Last night at dinner, we ran into a fun group of Argentinians. I had met them earlier on the way to Chhongrom, and they were happy to tell me how beautiful it was in Cordoba and Mendoza, two places I know I will one day visit. But tonight they were in an intense argument, and it looked like it would turn into a full-on brawl. Only the intervention of one of the girls prevented the guys from throwing punches. Between all the "putas" and other few words my brain registered, I gathered that one of them had hurt his foot. He was heavy and looked out of shape. As a result, they all had to abandon their ABC attempt and head back down. One of the guys was devastated and extremely angry. He made it clear that he was not at fault and the trip was ruined if they didn't go. They had spent a lot of time, money, and effort to be here, they were only 2 days away (as I was), and now he had to give it all up because of someone else. I definitely sympathized with the guy. This was exactly one of the biggest reasons that I prefer traveling alone on big trips.

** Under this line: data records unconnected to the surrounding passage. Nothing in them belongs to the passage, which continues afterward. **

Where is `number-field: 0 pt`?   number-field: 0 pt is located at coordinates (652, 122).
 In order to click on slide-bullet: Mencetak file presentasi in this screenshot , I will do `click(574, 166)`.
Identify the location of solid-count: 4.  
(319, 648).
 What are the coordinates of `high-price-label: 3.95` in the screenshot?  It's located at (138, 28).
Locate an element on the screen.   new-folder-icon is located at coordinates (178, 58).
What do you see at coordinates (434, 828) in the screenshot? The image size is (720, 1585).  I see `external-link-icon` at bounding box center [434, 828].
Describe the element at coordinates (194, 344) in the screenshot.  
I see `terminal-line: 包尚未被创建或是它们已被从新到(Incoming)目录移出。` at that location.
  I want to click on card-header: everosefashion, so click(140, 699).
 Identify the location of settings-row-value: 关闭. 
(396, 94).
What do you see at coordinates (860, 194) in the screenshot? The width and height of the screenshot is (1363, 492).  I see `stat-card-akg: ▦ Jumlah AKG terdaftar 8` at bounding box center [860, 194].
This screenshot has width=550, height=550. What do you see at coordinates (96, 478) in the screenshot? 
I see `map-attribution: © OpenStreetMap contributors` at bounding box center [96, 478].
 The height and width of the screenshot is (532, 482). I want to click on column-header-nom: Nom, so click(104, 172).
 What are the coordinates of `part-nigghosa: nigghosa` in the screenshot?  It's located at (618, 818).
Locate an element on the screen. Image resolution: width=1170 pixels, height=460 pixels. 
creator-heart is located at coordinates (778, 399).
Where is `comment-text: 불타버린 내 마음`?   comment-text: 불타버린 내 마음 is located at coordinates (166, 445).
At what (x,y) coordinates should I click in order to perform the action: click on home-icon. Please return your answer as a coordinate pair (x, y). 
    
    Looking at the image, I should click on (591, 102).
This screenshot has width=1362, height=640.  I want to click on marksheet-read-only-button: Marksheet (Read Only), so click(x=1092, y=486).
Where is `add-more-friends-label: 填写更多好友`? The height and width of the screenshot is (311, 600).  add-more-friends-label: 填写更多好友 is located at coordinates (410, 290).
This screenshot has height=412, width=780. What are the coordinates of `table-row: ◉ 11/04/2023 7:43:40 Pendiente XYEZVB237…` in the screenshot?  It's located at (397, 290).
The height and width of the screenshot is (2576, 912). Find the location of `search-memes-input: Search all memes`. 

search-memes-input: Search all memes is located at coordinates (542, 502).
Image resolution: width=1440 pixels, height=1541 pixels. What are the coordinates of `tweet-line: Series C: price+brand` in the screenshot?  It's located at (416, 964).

For me, I had already gone through the stages of denial, anger, etc. and was starting to accept the fact my trek was over. To be honest, it gave me great reason to return to Nepal soon. But more importantly, these are precisely the kind of situations that make someone grow, if they adopt the right outlook about it. I hoped the other guy would make peace with his fate, but I could tell he probably wouldn't.
There was something else this trek had taught me. On my Everest trip 5 years ago, it was during the monsoon and the king had just been assassinated. Maoists were running rampant in the countryside, the guidebook said that I should expect to pay bribes or get a bullet when I ran into them. There was a travel advisory but I went anyway, which turned out to be a great decision. I had the whole path almost entirely to myself all the way to Everest and back. Hours, days, and weeks went by with just the spectacular scenery and my thoughts.
But on this trek, I had Team Hyper Power Nemo Go! A porter, a guide, the horse, and his handler. Nepal was now "safe", it was trekking season, and at Poon Hill I counted 120 people watching the sunrise with me. I was never alone with my thoughts. So today, walking on my own steam, I finally was able to get away from everyone for the first time and just let my brain go quiet. I suddenly started to feel much better. And it hit me: the reason I hadn't enjoyed this trip nearly as much as the one 5 years ago was that this precise feeling I was experiencing right now had eluded me the entire week. I resolved right there that when I returned I would not have a guide, and maybe not even a porter.
You didn't need one anyway, really, Nepal was getting civilized. Perhaps too civilized. When I went to Everest BC last time, there was no electricity above 3500m, no drinking water (you had to use tablets), and getting a hot shower from water warmed by the sun was a luxury that only a few places had. On this trip there wasn't a single village that didn't have 24-hour electricity and hot (electrically heated) showers. My last trip, the food options were Dal Bhat or Dal Bhat. This time around, you could get a burger, lasagna, or a pizza just about anywhere (though I don't recommend you order them, they are generally pretty horrible).
I spoke with an older ex-hippy couple from Bishop, California my last night at the hot springs. It was cool to meet someone from a town that I had stopped in at least 100 times on my way to Mammoth. They had been in Nepal for 2 months, and last month did the Everest BC (EBC) trek. They said it was so packed that at times the line of people went on to the horizon in both directions. I couldn't believe it!! I had only met a handful of other trekkers during my EBC trip, and the picture they were describing made it sound like LA's 405 freeway during rush hour. Earlier I noted one of the things that made Nepal = Never Ending Peace and Love was that it was forever safe from large Asian tour groups. My reasoning was that in the mountains there were no roads to take their air-conditioned buses. But after meeting the Korean herd in Chhongrom with their 25 porters, chef, and 450 Korean beers and then hearing the Bishop couple's story, my theory was shattered. Here, even in the remote former kingdom of Nepal, the world's ocean of humanity was pouring in to ruin it.
My guide pointed out that there was now a road all the way to Muktinath, which is the halfway point of the Annapurna Circuit. Today you can literally fly into Jomson and take a bus to this sacred place, high on the dry mustang plateau shared with Tibet. And they were building a road to Manang on the other side! Only the narrow, steep, and very high region around the Thorong La pass would be safe from vehicles in a few years. It was very depressing. But part of me wasn't that surprised, really. This was happening all over the world to every great secret place once known only to few intrepid explorers. This was the age of Lonely Planet, which should be renamed Crowded Planet. Why would Nepal be magically protected? I had just been naive.
So, I will return. And it looks like I had better return very very soon, before it becomes yet another lost paradise.